The BBC reports that Nigeria is facing a constitutional crisis. The President is sick and out of country. He has not turned power over to the vice-president, from the other part of the country and his presumed successor. So one branch of government is in trouble. Making matters worse is that Nigeria's chief justice ends his job this month and the new one has to be sworn in by none other than the President. So come January, they could have two branches of government lacking leadership. What they choose to do about these problems will be a real test. (Hat tip: MR)

The NYTimes has a nice photo essay on the relationship between China and Africa. With some half a million Chinese now living and working in various African countries, the relationships get interesting. Some photos show very traditional colonial images: Chinese leader, African servant/workers. Some reverse that image: Chinese woman serving her African guests at a restaurant. Others deal with the complicated inter-racial romantic relationships and their potential, shunned offspring. (Hat tip: Texas in Africa)

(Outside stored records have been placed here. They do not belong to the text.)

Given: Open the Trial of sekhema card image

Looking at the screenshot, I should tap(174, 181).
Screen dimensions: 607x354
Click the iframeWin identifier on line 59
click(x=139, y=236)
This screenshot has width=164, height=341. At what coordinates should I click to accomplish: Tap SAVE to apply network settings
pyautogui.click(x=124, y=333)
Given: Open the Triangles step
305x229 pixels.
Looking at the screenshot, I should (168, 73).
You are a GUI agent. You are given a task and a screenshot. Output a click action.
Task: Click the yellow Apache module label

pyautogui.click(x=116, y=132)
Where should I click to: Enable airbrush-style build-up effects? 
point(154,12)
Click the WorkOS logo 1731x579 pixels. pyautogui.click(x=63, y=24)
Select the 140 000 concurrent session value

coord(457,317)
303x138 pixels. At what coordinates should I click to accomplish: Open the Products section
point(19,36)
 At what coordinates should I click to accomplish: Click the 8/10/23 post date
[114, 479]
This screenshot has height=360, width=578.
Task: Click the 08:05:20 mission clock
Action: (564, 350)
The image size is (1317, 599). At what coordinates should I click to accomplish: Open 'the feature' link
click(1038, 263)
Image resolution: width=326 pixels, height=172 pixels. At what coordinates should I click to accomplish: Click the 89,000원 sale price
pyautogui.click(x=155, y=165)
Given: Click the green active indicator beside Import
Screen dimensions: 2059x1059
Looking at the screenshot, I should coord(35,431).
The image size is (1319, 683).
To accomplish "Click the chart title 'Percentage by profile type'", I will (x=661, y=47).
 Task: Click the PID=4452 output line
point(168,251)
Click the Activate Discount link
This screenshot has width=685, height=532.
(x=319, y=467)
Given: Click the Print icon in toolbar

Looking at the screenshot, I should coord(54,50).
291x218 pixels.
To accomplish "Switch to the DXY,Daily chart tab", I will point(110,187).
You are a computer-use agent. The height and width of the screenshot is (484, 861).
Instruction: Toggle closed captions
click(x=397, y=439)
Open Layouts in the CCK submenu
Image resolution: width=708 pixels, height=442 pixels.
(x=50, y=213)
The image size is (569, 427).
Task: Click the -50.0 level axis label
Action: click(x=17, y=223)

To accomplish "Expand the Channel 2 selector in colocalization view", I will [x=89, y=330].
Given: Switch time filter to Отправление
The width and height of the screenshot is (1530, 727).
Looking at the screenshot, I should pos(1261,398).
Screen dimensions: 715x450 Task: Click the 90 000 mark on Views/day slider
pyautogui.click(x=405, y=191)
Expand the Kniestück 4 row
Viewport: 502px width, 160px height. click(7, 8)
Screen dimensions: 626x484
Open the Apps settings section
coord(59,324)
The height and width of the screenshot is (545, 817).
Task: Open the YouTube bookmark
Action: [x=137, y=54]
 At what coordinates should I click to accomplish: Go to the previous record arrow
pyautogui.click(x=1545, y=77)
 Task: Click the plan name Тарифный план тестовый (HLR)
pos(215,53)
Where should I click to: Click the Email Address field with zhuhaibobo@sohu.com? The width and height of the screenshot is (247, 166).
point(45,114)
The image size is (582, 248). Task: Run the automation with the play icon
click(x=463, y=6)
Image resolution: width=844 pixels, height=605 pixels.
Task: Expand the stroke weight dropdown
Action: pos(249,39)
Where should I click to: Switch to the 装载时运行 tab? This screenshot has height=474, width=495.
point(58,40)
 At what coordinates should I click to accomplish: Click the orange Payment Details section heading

The Archdiocese of Bakuva released a letter recently sent to the President of the Democratic Republic of the Congo, citing begging for protection from the increased violence directed against priests and religious workers. Texas in Africa includes a number of comments on the important roles the Catholic church has filled in the DRC, including:
The Catholic Church is far and away the most stable and enduring social institution in South Kivu. Along with a handful of large Protestant communities, it was basically the only organized institution to survive the region's severe economic decline, the collapse of the state, and the wars. This is the primary reason that the churches are the main instruments of social service provision in the Kivus. Absent their efforts, there would be almost no education or health care available in the region. Most of the region's public hospitals, clinics, and schools are essentially contracted out to the churches. Where international medical NGO's are involved, they are either providing emergency care in field hospitals or, more often, working in conjunction with the churches that run the hospitals. Even when they don't have international support, church-run health facilities and schools continue to do the best they can to serve the region's population. In Bukavu in particular, the Catholic Church and its leaders played a major role in the push for democratization that occurred prior to the Rwandan genocide and Mobutu's fall.